### Text
[Start of section]

Executive remuneration is an area where we place significant importance. As active managers, it is our duty to scrutinize, and where necessary, advocate for shareholder conscious remuneration. As such, we regularly address compensation questions in the course of our ongoing engagement with Management and Boards of our portfolio companies.
ARPA is proposing to change renumeration requirements by deemphasizing the role that objective financial metrics play in determining executive compensation.
Watering down financial objectives will only diminish the focus and expectations of Boards and management
We are concerned that, while well intended, the changes will have unintended negative outcomes which impact both investors and the wider public.
As such we recently made a submission to ARPA outlining our concerns. We believe that rather than the proposed caps on financial performance metrics, Active Ownership will ultimately see better outcomes for all stakeholders.
Background to the proposed changes
On 23 July 2019, Australian Prudential Regulation Authority (APRA) released for consultation a discussion paper, “Strengthening Prudential Requirements for Remuneration”.
APRA is proposing to strengthen prudential requirements for remuneration across APRA-regulated entities in the banking, insurance and superannuation industries.
The new prudential standard on remuneration (CPS 511) will address recommendations from the Final Report of the Royal Commission into Misconduct in the Banking, Superannuation and Financial Services Industry.
The core elements of the changes to CPS 511 are to:
- strengthen governance of remuneration frameworks and outcomes, in particular through an expanded Board role, where the Board needs to be active and have direct oversight;
- set overarching remuneration objectives that inform design of all remuneration arrangements and influence remuneration outcomes;
- limit the use of financial performance metrics (share price and profit-based); and
- set minimum deferral periods (up to seven years) for senior executives to provide more 'skin-in-the-game' through better alignment to the time horizon of risk and performance outcomes.
Our concern on the changes to financial performance metrics
We welcome changes that will help improve the resilience of the financial system and alignment between the interests of financial institutions and those of stakeholders including shareholders, customers and beneficiaries, regulators and the broader community.
However, we are concerned that the proposal to limit the maximum weighting of financial performance metrics to 50%, and for this to apply to all employees, as is currently drafted under item 38, will have unintended outcomes on APRA regulated entities.
We outline our concerns in full in our submission to APRA: Martin Currie Australia submission on CPS 511.

[End of section]

### Raw data
[Start of section]

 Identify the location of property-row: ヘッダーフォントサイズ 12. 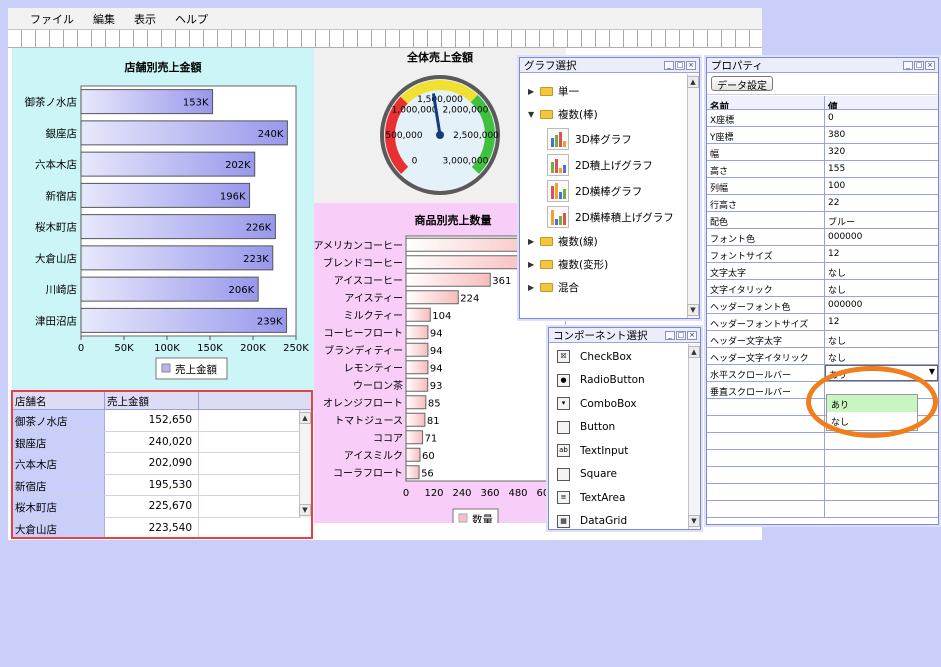
(822, 322).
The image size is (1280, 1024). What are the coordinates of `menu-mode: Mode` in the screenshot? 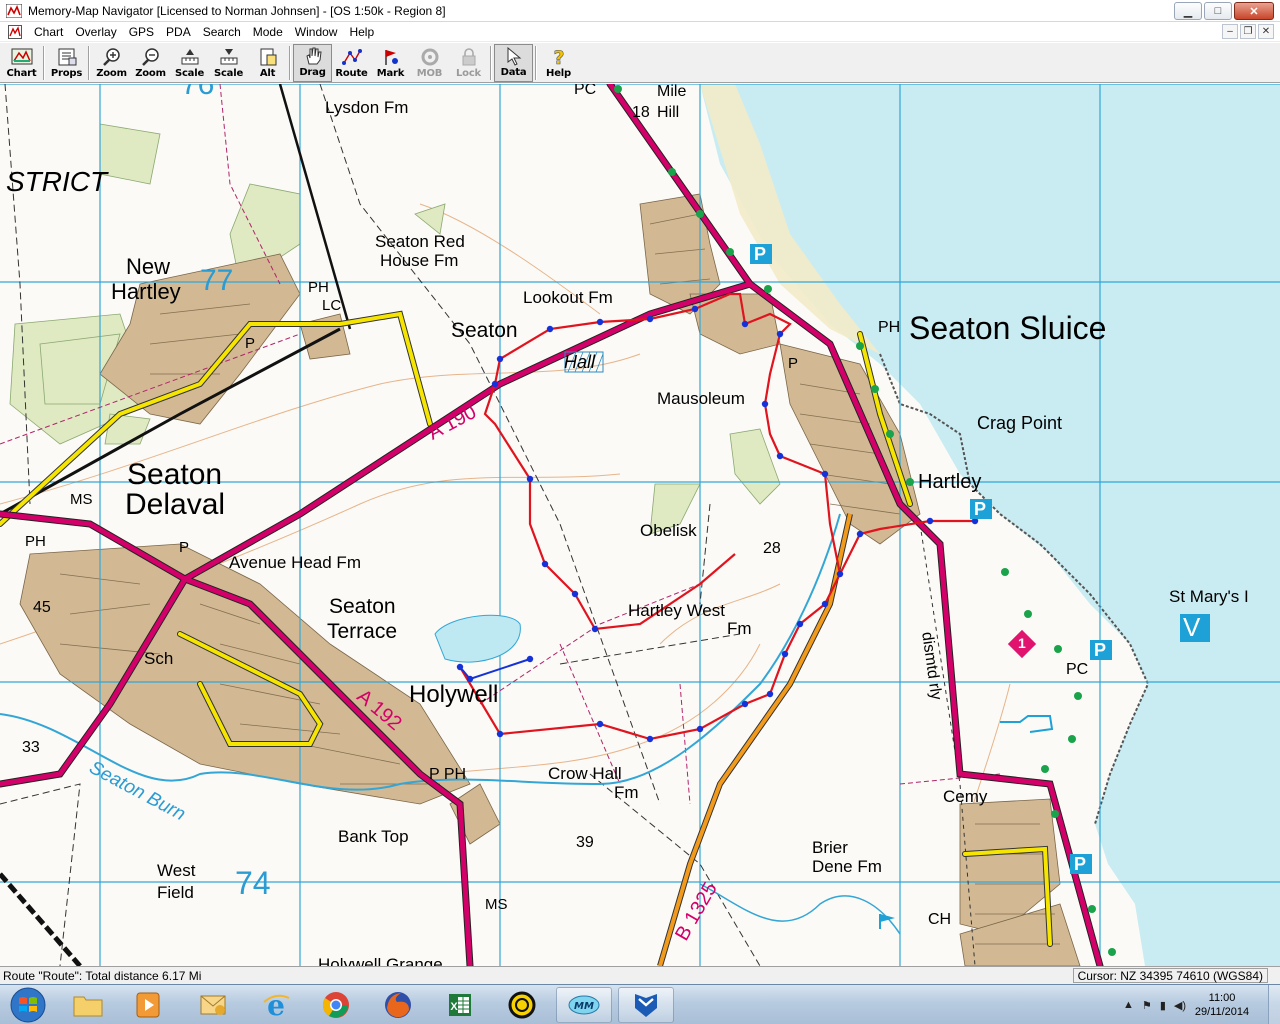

[End of section]

### Work required
Return, word for word, the part of the text on executive pay rules from "ARPA is proposing" up to and including "for all stakeholders.".

### Response to this task
ARPA is proposing to change renumeration requirements by deemphasizing the role that objective financial metrics play in determining executive compensation.
Watering down financial objectives will only diminish the focus and expectations of Boards and management
We are concerned that, while well intended, the changes will have unintended negative outcomes which impact both investors and the wider public.
As such we recently made a submission to ARPA outlining our concerns. We believe that rather than the proposed caps on financial performance metrics, Active Ownership will ultimately see better outcomes for all stakeholders.